Low and rustic life was generally chosen because in that condition the essential passions of the heart find a better soil in which they can attain their maturity, are less under restraint, and speak a plainer and more emphatic language: because in that condition of life our elementary feelings co-exist in a state of greater simplicity, and , consequently, may be more accurately contemplated, and more forcibly communicated; because the manners of rural life germinate from those elementary feelings; and, from the necessary character of rural occupations, are more easily comprehended: and are more durable; and lastly, because in that condition the passions of men are incorporated with the beautiful and permanent forms of nature… because such men hourly communicate with the best objects from which the best part of language is originally derived.”

Wordsworth clearly wishes to return to a primal language of humanity. In “Old Man Traveling,” it is the tranquility and decay of the animal that rests in his verse. This is not to say that Wordsworth considers humans base, or simply animals with a mind, but that to really create an impression upon the reader, poetry must present philosophical multiplicity wrapped up into a single, simple image of man in the throws of mortality. But why not focus upon the spontaneous overflow of emotion? Well he is, it is just not the emotion that one might think would accompany what I will call the “daffodil,” form of poetry. “Old Man Traveling,” strikes to the heart; the birds regard our subject not, for he is dead inside with the dying of his son, and nature must reflect upon this true condition of man. That we are utterly alone yes, because even our children may die in the hospital of Falmouth, but that as a result we are together in our isolation. Wordsworth accomplishes a clear picture of the chaotic communication between men and their world, while at the same time using this impact of symbolism to subdue our dwindling patience and composure so that we may learn to love a “peace so perfect that the young behold with envy, what the old man hardly feels.” The profit thus becomes unfiltered emotion, in the form of filtered tranquility and decay. This profit is a feeling of isolation, that reminds oneself that the translation of Death is the same for everyone, and in this we are together.

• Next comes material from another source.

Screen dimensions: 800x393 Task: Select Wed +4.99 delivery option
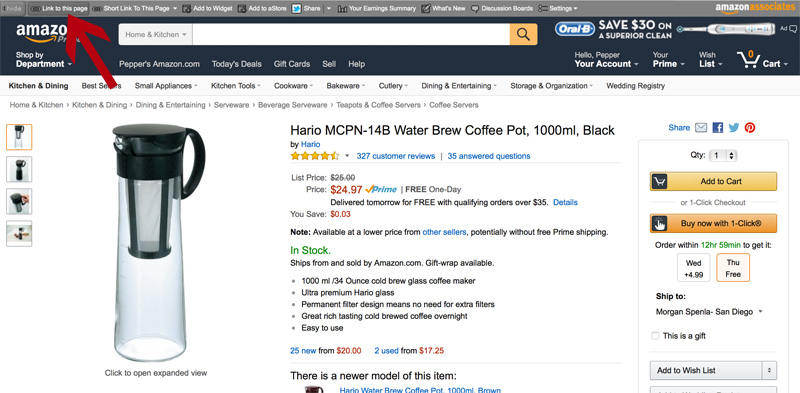coord(693,268)
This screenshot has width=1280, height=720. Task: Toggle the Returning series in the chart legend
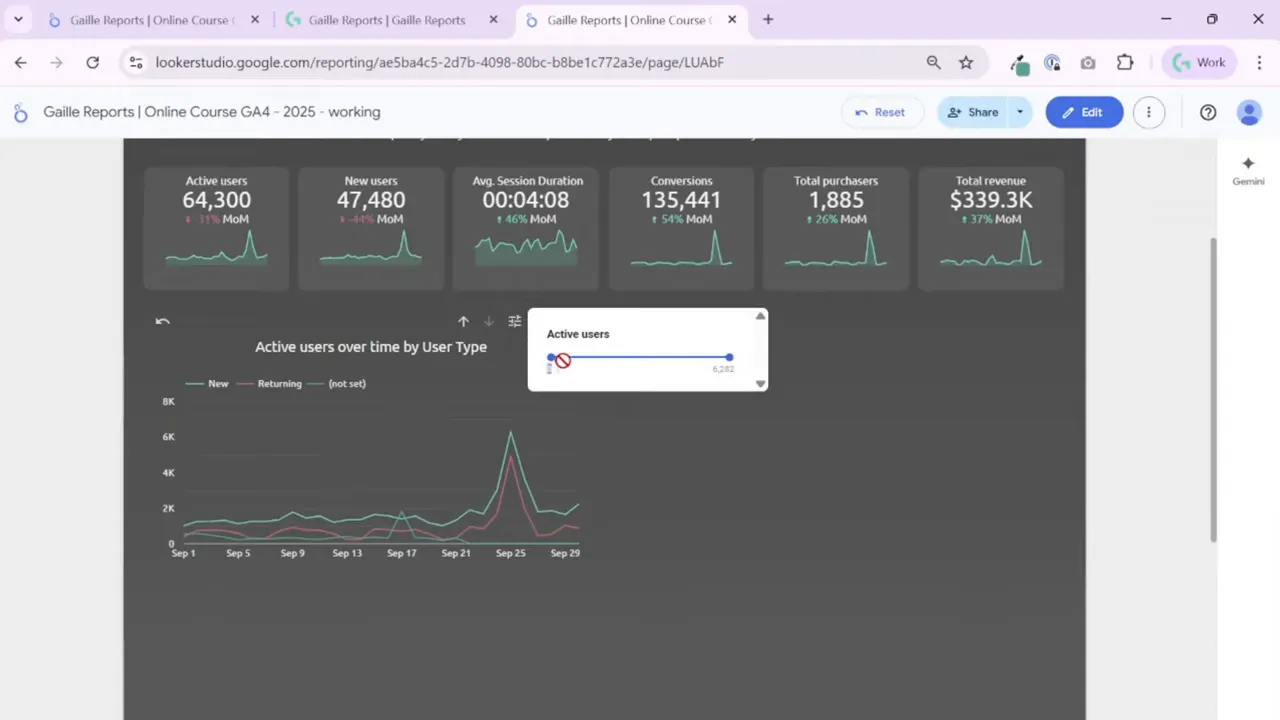(274, 383)
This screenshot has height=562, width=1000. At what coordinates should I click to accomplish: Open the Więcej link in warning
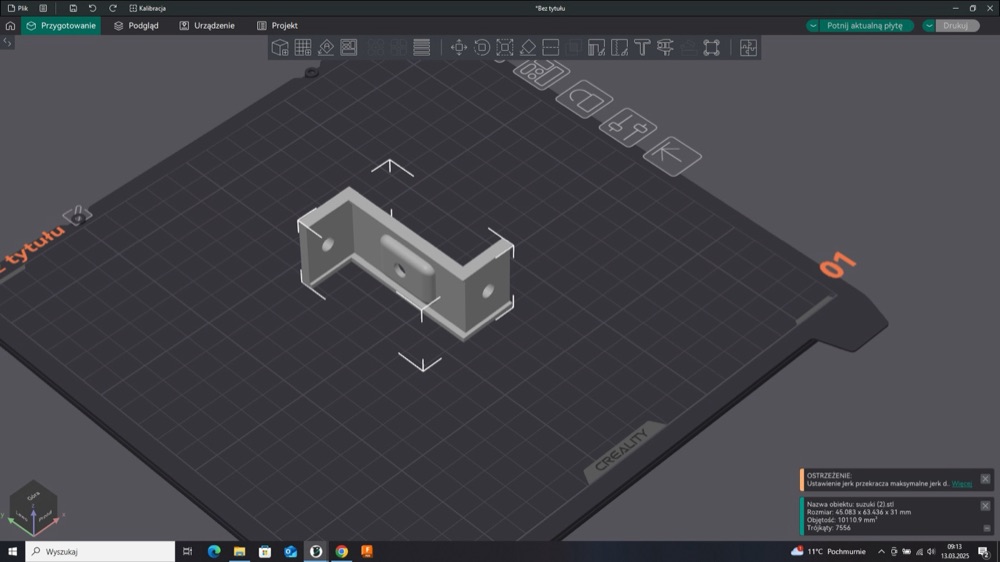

What do you guys think of the form of this poem? It seems one of the only ones from Wordsworth does does not have a easy to recognize meter or rhyme scheme? I think this poem is beautiful, but do you agree, I mean its pretty sad stuff, but sometimes that is the best example of human beauty, right? or better yet, do you agree when I say that Nature, in this poem, seems to wrap us in the warmth of her blanket only to whisper in our ear that the birds are busy pecking, and we are busy dying? Is that to pessimistic, or is there relief in knowing that the object of our journey is exactly to humble ourselves upon the love of our lowliness? Finally, Wordsworth writes often of the purpose of poetry, what is the purpose of this poem?